St. Paul's Intermediate School is a middle school in Gander, Newfoundland and Labrador. It is part of the Newfoundland and Labrador English School District, (NLESD), and has an attendance of approximately 400 students each year.

==History==
St. Paul's has undergone many changes since 1961 when it first opened its doors. It originally housed grades 7 through 11 on Bishop Street in Gander, Newfoundland and Labrador. In 1976, a new high school called St. Paul's High School was built with a DREE grant. This new complex is situated on Magee Road, formerly Gander Bay Road. In 1982, the school began housing grades 7 through 12 as the whole province moved to a credit system. Grade 12 was offered for the first time. A joint services agreement between the Nova Consolidated School Board and the Gander-Connaigre R.C. Board was initiated in 1995 making St. Paul's an Intermediate School with grades 8 & 9.

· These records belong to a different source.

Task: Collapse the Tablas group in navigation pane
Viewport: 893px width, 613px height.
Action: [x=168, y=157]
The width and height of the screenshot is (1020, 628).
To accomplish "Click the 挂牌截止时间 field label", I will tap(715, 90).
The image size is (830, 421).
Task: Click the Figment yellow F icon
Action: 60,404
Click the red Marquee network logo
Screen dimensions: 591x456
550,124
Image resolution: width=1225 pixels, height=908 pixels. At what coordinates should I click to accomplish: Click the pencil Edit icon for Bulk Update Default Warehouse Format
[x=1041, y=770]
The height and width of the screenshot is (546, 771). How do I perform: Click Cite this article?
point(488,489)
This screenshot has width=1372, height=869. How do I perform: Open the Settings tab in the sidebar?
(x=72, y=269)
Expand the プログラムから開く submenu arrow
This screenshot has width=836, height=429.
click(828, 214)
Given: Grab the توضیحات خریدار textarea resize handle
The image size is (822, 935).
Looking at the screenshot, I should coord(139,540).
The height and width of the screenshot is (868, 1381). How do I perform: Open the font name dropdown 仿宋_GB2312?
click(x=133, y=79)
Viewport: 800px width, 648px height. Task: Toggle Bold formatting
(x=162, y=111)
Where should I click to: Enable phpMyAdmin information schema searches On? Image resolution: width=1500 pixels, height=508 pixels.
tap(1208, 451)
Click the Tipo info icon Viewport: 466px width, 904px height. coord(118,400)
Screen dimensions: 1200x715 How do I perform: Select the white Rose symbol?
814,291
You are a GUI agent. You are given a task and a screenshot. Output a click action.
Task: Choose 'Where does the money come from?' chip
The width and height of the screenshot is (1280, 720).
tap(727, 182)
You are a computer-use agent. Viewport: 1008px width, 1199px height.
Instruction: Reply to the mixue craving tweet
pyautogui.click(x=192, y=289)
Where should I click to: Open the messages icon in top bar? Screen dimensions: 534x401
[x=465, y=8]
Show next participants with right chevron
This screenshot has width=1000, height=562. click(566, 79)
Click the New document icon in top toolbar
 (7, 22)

As of the 1998-99 year, the school has been re-designed once more as a grade 7-9 school. This school is now administered by the Newfoundland and Labrador English School District. Students in Gander and Benton attended Gander Academy for grades K-3, then Gander Elementary for grades 3-6 before entering St. Paul's. Upon graduation from St. Paul's, they enter Gander Collegiate for grades 10-12.

===September 11 attacks===
Following the September 11, 2001 attacks over 6000 passengers from grounded planes became stranded in Gander. To accommodate this influx of people students were sent home to allow passengers to stay in local schools. St. Paul's was home to hundreds of passengers during this time. Meals and bunks were provided as well as television coverage of events in the cafeteria and internet access was allowed within the school's two computer labs.

==Sports==
St. Paul's mascot is the cardinal and the team colors are red and black. St. Paul's currently has varsity and junior varsity teams for basketball and volleyball.

There are 12 house teams which take part in three sports, basketball, volleyball, and soccer. With three teams per house for each sport, these teams take part in round-robin play to earn points for their respective houses.

St. Paul's gymnasium houses many activities unrelated to the school. Summer activities, tournaments, and other sports teams play and practice in the gymnasium.